“PRECISAMOS SUBIR NOS OMBROS DOS GIGANTES”

Essa é uma das frases preferidas do estimado professor da UFC, da UVA e da Faculdade Luciano Feijão, mestre e doutorando em sociologia, Joannes Forte, quando faz menção aos grandes pensadores que alargam nossos conhecimentos com suas idéias e concepções próprias acerca da nossa realidade social.

É enganosa a concepção de que a nossa organização social reflete o que há de mais próximo da perfeição e de justiça social. Infelizmente este assunto não interessa a grande maioria dos homens, pois vivemos a ilusão de que a humanidade está sempre evoluindo para melhor, e que hoje vivemos uma vida social superior à do homem primitivo. A verdade é que a harmonia inicial da humanidade se perdeu no decorrer de nossa opção histórica por esse modelo de sociedade em que vivemos.
Citando o antropólogo francês, Pierre Clastres, a filósofa brasileira Marilena Chauí em seu livro “Um Convite à Filosofia”, aborda o surgimento do poder (o texto é um pouco longo, mas leia, mesmo que não consiga de um só fôlego, por favor!):

 “Examinamos até aqui duas grandes respostas sociais ao poder: a resposta despótica e a política. Em ambas, a sociedade procura organizar-se economicamente – a forma da propriedade -, mantendo e mesmo criando diferenças sociais profundas entre proprietários e não-proprietários, ricos e

pobres, livres e escravos, homens e mulheres. Essas diferenças engendram lutas internas, que podem levar à destruição de todos os membros do grupo social.

 Para regular os conflitos, determinar limites às lutas, garantir que os ricos conservem suas riquezas e os pobres aceitem sua pobreza, surge uma chefia que, como vimos, pode tomar duas direções: ou o chefe se torna senhor das terras, armas e deuses e transforma sua vontade em lei, ou o poder é exercido por uma parte da sociedade – os cidadãos -, através de práticas e instituições públicas fundadas na lei e no direito como expressão da vontade coletiva.

Nos dois casos, surge o Estado como poder separado da sociedade e encarregado de dirigi-la, comandá-la, arbitrar os conflitos e usar a força. Há, porém, um terceiro caminho.

━━━

§ Tarefa breve:
Enumere todos os pares de grupos que, segundo o trecho sobre o surgimento do poder, são separados por "diferenças sociais profundas". Utilize exclusivamente o trecho para responder.

§ Listagem:
━━━

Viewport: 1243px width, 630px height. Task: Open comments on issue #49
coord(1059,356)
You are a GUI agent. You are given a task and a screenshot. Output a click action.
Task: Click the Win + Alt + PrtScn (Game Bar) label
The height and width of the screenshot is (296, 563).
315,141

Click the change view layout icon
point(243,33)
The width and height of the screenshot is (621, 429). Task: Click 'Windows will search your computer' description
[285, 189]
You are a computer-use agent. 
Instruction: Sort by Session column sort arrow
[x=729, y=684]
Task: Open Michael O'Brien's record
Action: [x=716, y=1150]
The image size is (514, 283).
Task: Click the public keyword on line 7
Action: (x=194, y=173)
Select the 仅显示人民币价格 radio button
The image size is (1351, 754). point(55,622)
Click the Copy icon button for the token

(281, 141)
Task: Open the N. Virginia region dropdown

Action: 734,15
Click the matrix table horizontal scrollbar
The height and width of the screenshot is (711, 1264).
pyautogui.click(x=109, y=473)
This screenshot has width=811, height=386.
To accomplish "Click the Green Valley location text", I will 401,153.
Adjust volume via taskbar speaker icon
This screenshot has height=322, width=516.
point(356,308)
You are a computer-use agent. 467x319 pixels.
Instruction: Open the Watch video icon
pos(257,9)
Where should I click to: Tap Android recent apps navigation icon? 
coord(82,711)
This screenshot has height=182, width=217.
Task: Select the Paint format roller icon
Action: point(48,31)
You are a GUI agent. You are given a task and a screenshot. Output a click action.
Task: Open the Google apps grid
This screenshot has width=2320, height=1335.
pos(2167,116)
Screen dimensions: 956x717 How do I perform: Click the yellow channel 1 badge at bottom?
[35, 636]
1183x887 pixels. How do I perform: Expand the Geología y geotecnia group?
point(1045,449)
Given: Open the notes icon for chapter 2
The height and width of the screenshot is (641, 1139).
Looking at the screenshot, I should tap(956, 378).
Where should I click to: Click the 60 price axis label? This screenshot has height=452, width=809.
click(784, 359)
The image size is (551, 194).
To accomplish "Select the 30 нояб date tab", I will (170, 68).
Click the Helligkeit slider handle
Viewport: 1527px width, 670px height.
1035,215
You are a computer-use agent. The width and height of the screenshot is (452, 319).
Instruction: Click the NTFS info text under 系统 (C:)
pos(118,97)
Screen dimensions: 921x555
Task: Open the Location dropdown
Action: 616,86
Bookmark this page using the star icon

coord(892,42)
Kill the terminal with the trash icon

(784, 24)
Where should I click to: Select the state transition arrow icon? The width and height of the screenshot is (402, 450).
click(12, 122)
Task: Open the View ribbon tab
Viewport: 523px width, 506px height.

━━━

§ Resposta completa:
- proprietários e não-proprietários
- ricos e pobres
- livres e escravos
- homens e mulheres